Interné de force en 2015 à cause de son homosexualité, Monsieur Yu Hu vient de remporter le procès qui l’opposait à l’hôpital psychiatrique. Une première dans un pays où les droits des LGBT sont loin d’être reconnus.

L’homme est interné de force à l’hôpital psychiatrique de Zhumadian, dans la province du Henan, à la demande de sa femme et de ses proches.

Cet internement a eu lieu peu après avoir révélé son homosexualité à son épouse et demandé le divorce. Il avait alors été diagnostiqué de « problèmes d’orientation sexuelle » et l’hôpital avait refusé de le laisser sortir malgré ses demandes, lui imposant un traitement médicamenteux censé le « guérir ».

Pendant 19 jours, il subit une thérapie intensive incluant des cocktails de pilules et injections. A sa sortie, Monsieur Yu Hu décide de poursuivre en justice l’hôpital psychiatrique.

Le tribunal a statué en sa faveur, le 26 juin, obligeant l’hôpital à faire des excuses publiques et à verser au plaignant, 5 000 yuans (647 euros) de dommages et intérêts. Il a estimé que son internement représentait une violation de ses droits puisqu’il n’était pas dangereux pour les autres.

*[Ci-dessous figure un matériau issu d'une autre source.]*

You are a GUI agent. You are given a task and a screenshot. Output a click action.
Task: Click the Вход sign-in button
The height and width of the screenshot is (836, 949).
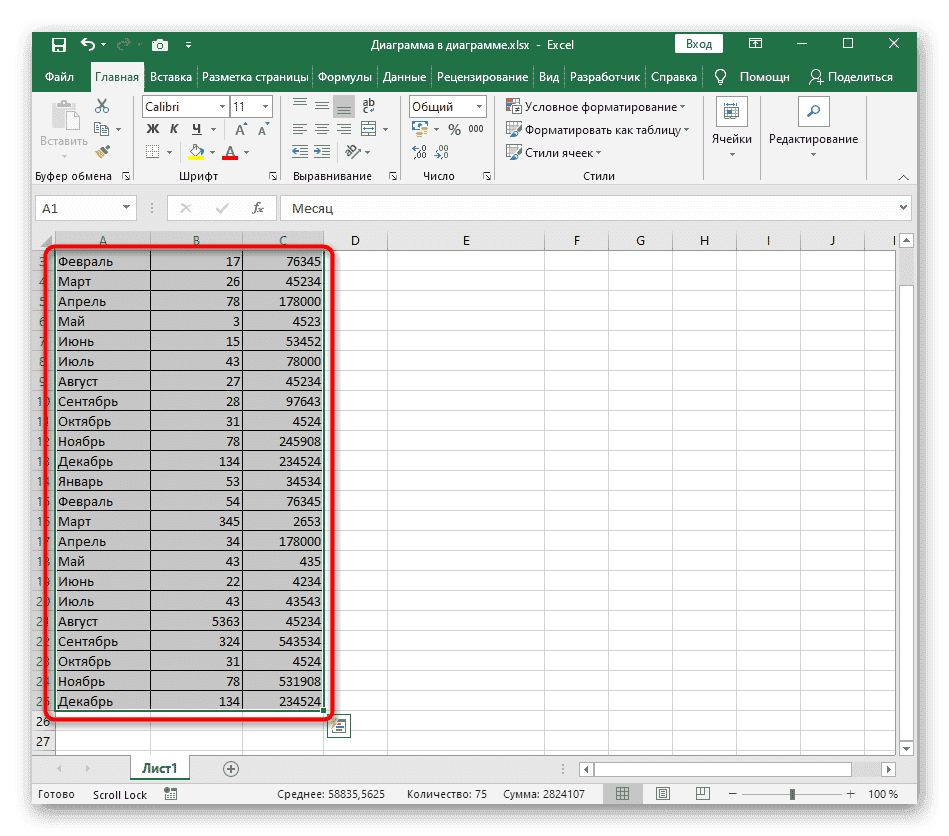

Ce jugement est inédit, car pour la première fois, l’établissement concerné est un établissement public. Jusqu’à présent, seul un hôpital privé avait déjà été condamné pour des faits similaires.

Les « thérapies de conversion » sont considérées comme non-scientifiques et inefficaces par les experts, mais sont toujours en activité dans le pays. Car en dépit du retrait en 2001 de l’homosexualité de sa liste des maladies mentales, les hommes et femmes homosexuels font toujours l’objet de discriminations et d’intenses pressions familiales.